Adjuvanted liposomal vaccine protects baby mice from RSV, looks promising for human newborns

By Nick Paul Taylor, The Science Advisory Board contributing writer

August 3, 2022 -- After a more than 50-year wait, a vaccine to protect infants from respiratory syncytial virus (RSV) -- the leading global cause of death in children under age five -- could finally become a reality. A single dose of an adjuvanted liposomal vaccine formulation has induced protection against RSV infection in baby mice.

Writing in an August 2 article in Nature Communications, researchers at Boston Children's Hospital describe the use of two adjuvants that stimulate the TLR7/8 and Mincle receptors in combination with a RSV protein to protect newborn mice from a direct challenge with the respiratory pathogen.

The researchers are now working to optimize the RSV formulation and study it in larger animals with a view to running trials in humans and applying the technology to other intracellular pathogens such as influenza and coronaviruses.

Multiple companies are working on ways to protect babies from RSV, with Pfizer aiming to provide protection by vaccinating pregnant women and AstraZeneca and Sanofi planning to give a long-acting antibody to infants before their first RSV season. However, none of the approaches in advanced clinical development provide direct vaccination of babies.

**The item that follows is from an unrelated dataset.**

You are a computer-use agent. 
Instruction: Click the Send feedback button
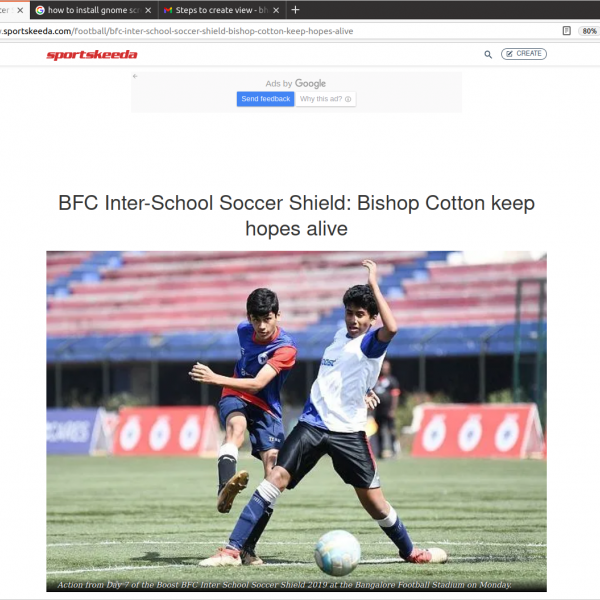pos(266,99)
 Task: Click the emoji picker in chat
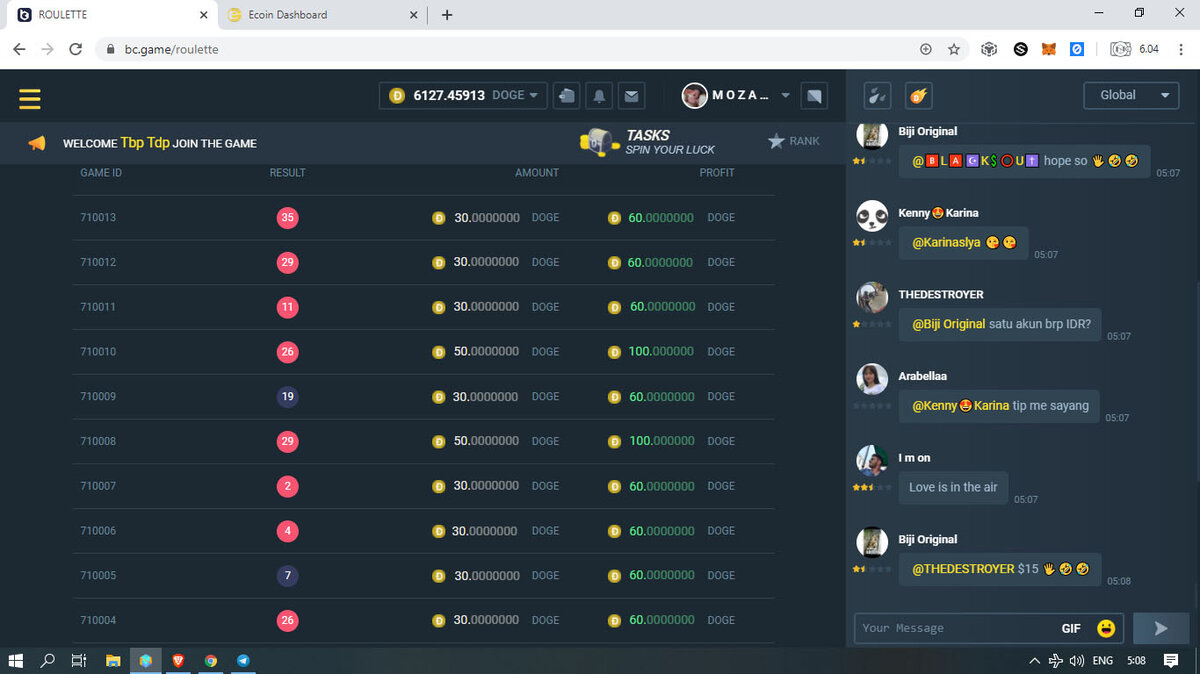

Researchers have been wary of vaccinating babies against RSV since a study in the 1960s, in which a Th2 white blood cell response in infants' airways caused respiratory distress and deaths. The discovery of the neonatal bias towards Th2-mediated immunity spurred interest in ways to induce Th1 immunity. In 2016, researchers found stimulating the TLR7/8 and Mincle receptors with adjuvants activated Th1 responses, leading to yesterday's publication.

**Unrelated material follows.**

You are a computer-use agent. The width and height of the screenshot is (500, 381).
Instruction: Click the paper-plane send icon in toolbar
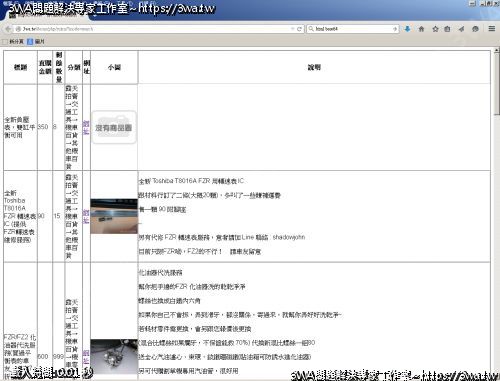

In the new study, the researchers packaged the TLR7/8-Mincle adjuvants and the RSV pre-F antigen in a liposomal formulation, called CAF08. The formulation induced strongly neutralizing antibodies and Th1 and CD8-positive T cell responses and, in doing so, protected the baby mice against RSV.

Administered to cultured antigen-presenting cells from donated cord blood from human newborns, the formulation enhanced the production of cytokines by Th1 cells. Applied to blood cells from adult mice and humans, the vaccine formulation did not induce the same protective Th1 immune responses.

"The combination is most active in early life," Dr. Ofer Levy, PhD, the study's senior investigator and a professor of pediatrics at Harvard Medical School, said in a statement. "We hope this adjuvant combination, tailored to be effective in early life, will eventually enable the vaccination of infants against not only RSV, but also influenza, coronaviruses, and other serious infections."

The next step is to prepare the vaccine formulation for study in larger animals. If the candidate impresses in those tests, it could move into clinical trials and ultimately potentially provide a way to directly protect babies from RSV.